Silomais e robot? Fondamentale la pinza taglia blocchi

 

Torno ancora sul tema del robot per l’alimentazione non solo perché è uno dei temi caldi del momento, con tanta curiosità e anche – come ogni volta compare sul mercato una attrezzatura in grado di rivoluzionare prassi consolidate nei decenni – qualche diffidenza.

 

 

Certo, c’è la diffidenza innata verso tutto ciò che è automazione e, quando questa ha tratti di intelligenza, ancorché artificiale, molto marcati, diffidenza e timori crescono.

 

 

È stato così per il robot di mungitura, partito come fantascienza e declassato ormai a opzione tecnica di tutta tranquillità.

 

 

La stessa situazione si vede ora per l’automazione totale – o quasi – del processo di alimentazione.

 

 

Ecco allora qualche consiglio di un allevatore che il robot di alimentazione l’ha installato da alcuni mesi, abbastanza però da fare tutta l’estate appena trascorsa.

 

 

E quando si dice caldo si pensa subito agli insilati che restano in attesa di essere caricati nel robot, nel locale dispensa, magari per due-tre giorni.

 

 

Certo, serve un insilato fatto come si deve: compresso, compatto. Ma, dato per scontato tutto questo, la vera differenza – spiega l’allevatore – la fa la pinza taglia blocchi.

 

È fondamentale avere un taglio netto, un blocco perfetto, e non tutte le pinze sono uguali.
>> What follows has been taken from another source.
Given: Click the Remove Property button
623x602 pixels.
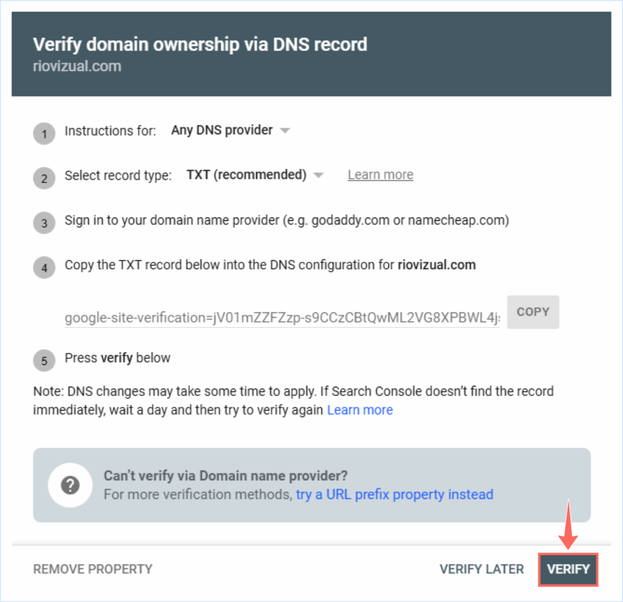Looking at the screenshot, I should tap(92, 569).
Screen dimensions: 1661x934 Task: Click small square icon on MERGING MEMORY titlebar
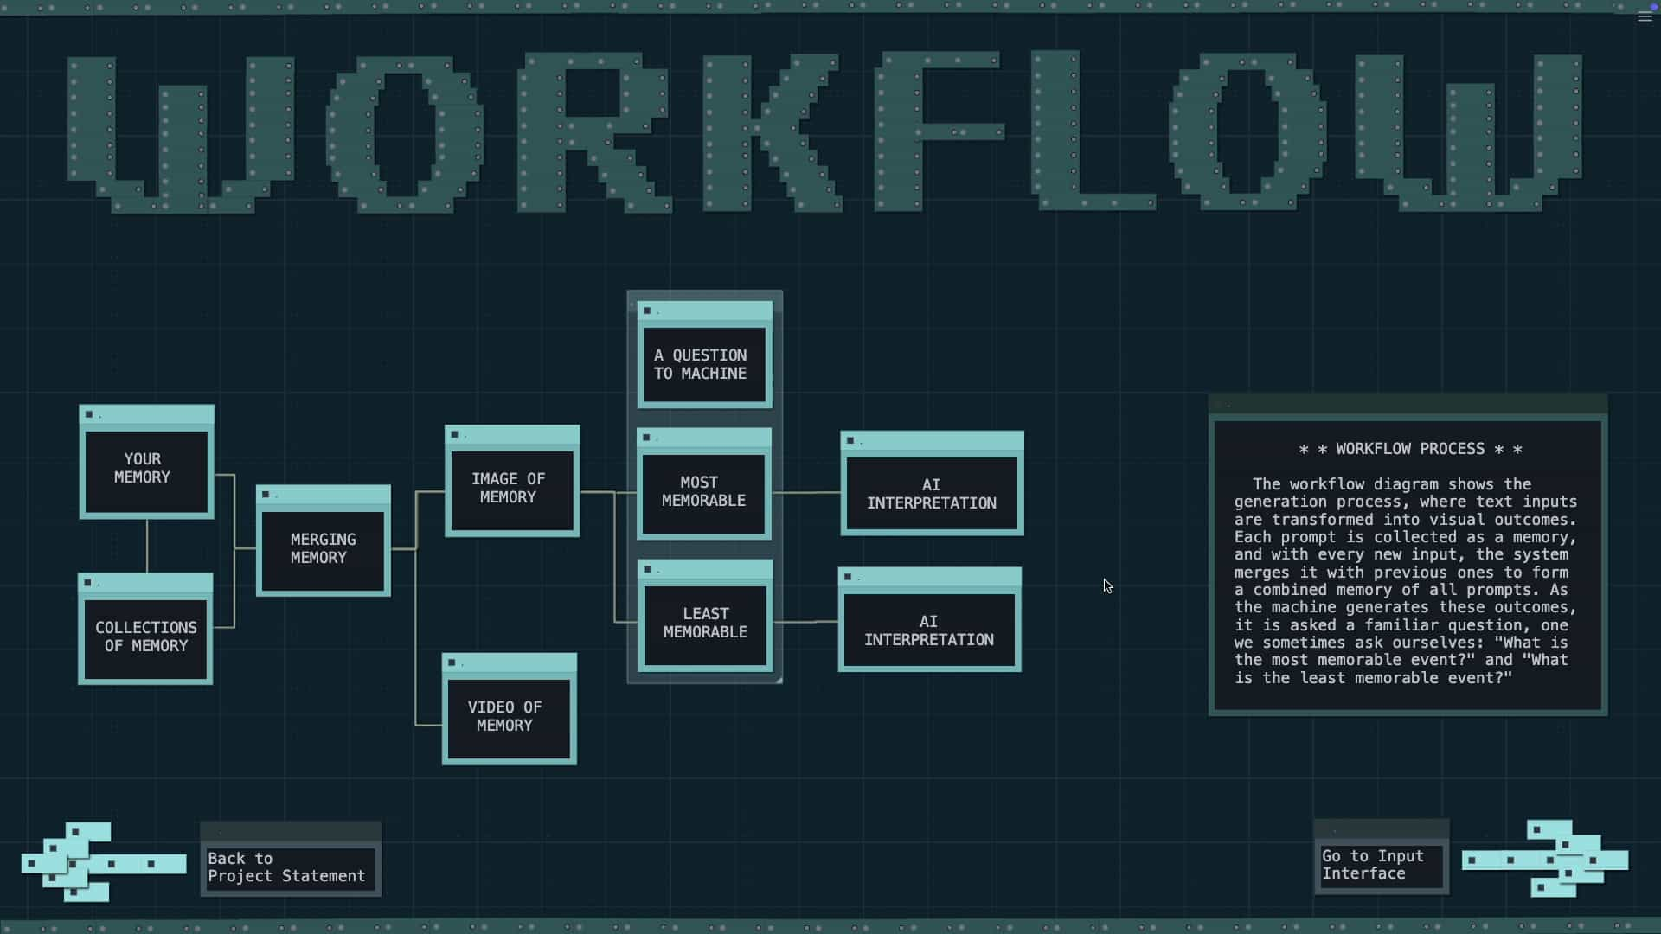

Anzi, in verità il nostro allevatore dice che è solo una la pinza taglia blocchi che lavora in maniera perfetta per il robot.

 

Se il blocco di insilato è tagliato bene, mantiene tutta la sua compattezza e non ci sono problemi di degrado. La prova dell’estate appena passata è significativa.

 

 

Certo, può capitare – spiega – che ci sia qualche sfarinatura una volta che si adagia il blocco sul pavimento o, per qualche ragione parte dell’insilato si stacchi dal cubo. In questo caso si deve raccogliere subito tutta la parte smossa e creare un punto di raccolta prioritario per la pinza “intelligente” del robot.

 

Questo insilato smosso sì che creerebbe problemi se rimanesse del tempo in attesa del carico.

 

Con questi piccoli accorgimenti l’insilato non è un ostacolo e il passaggio al robot non ha comportato alcuna differenza rispetto a prima, estate compresa, dice.

 

Nell’attesa del carico il blocco di unifeed se ne sta tranquillo. Ma solo se il taglio è netto, se il parallelepipedo è perfetto e compatto.

 

E la pinza taglia blocchi fa la differenza.